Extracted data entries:
===
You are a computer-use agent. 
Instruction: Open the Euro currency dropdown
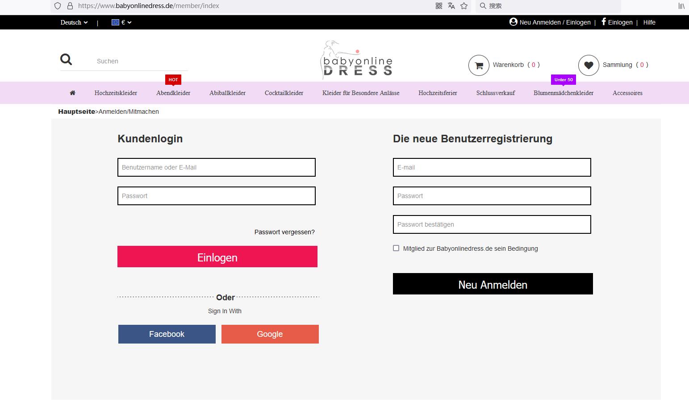(x=121, y=22)
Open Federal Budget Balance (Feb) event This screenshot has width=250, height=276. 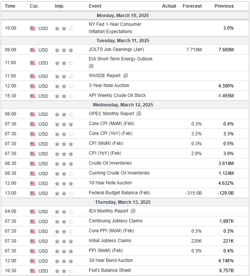click(x=119, y=193)
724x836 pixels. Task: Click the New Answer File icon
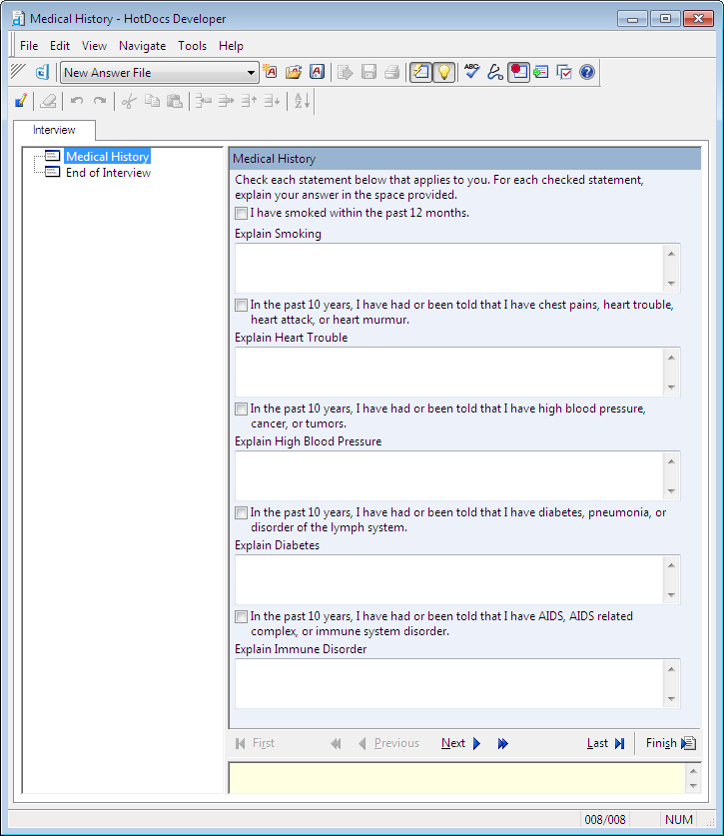(270, 72)
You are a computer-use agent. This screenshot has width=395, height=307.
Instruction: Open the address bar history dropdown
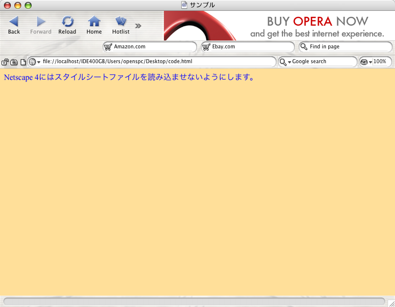[x=39, y=62]
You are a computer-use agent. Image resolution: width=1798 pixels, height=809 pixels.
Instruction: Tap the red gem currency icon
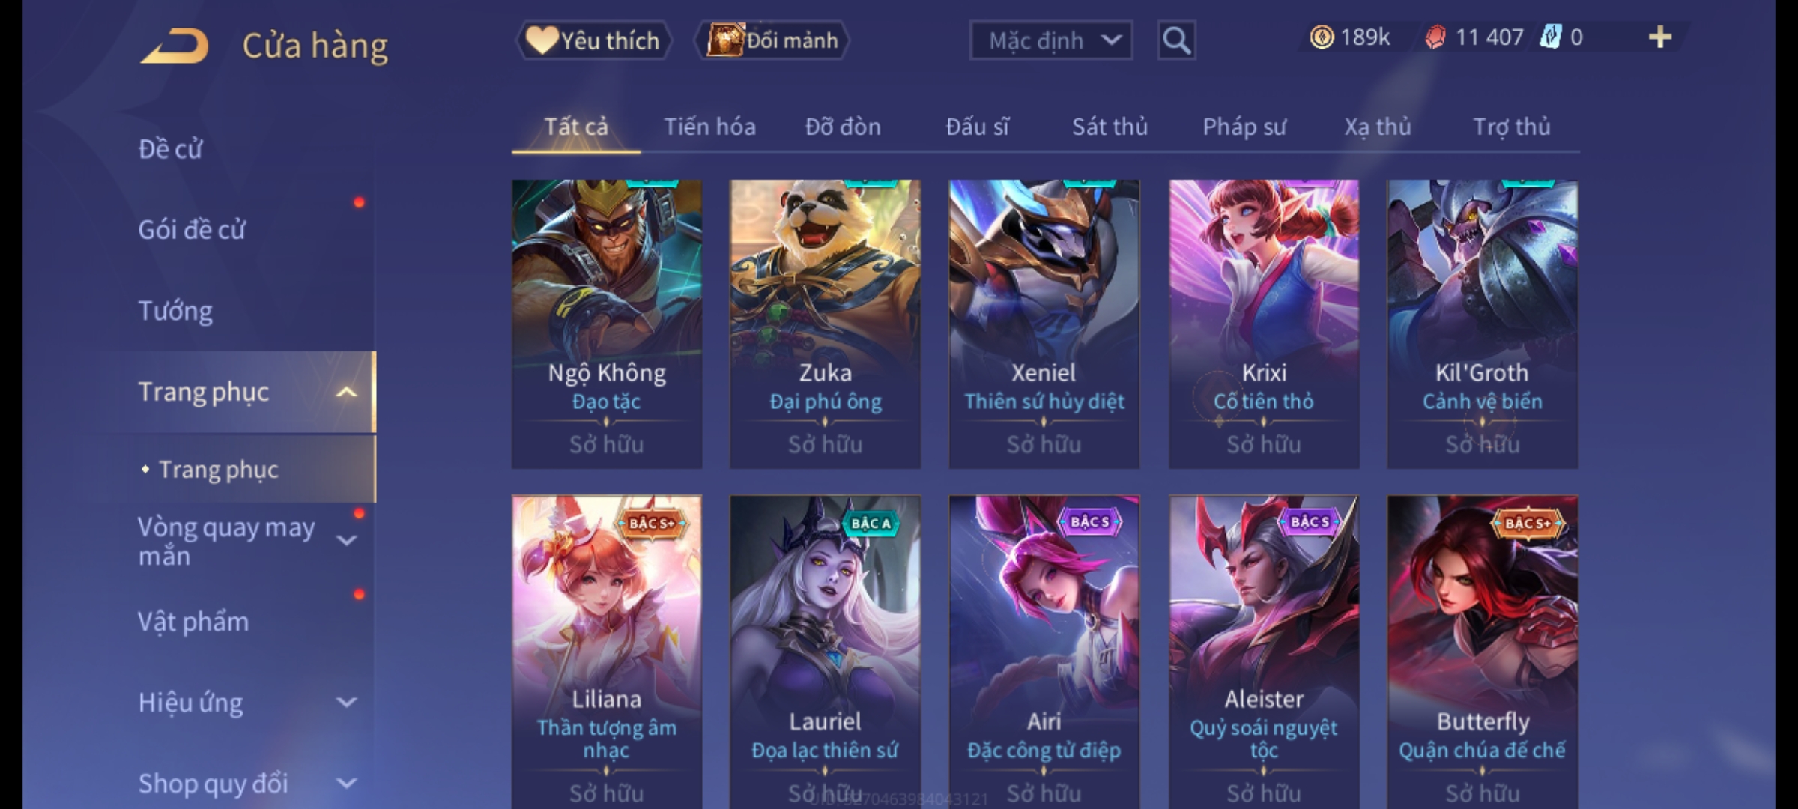pyautogui.click(x=1435, y=37)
===
# Written request
Please pick out every line of the entries above that contains the string "currency", paying attention to case.

# Complete answer
Instruction: Open the Euro currency dropdown
Instruction: Tap the red gem currency icon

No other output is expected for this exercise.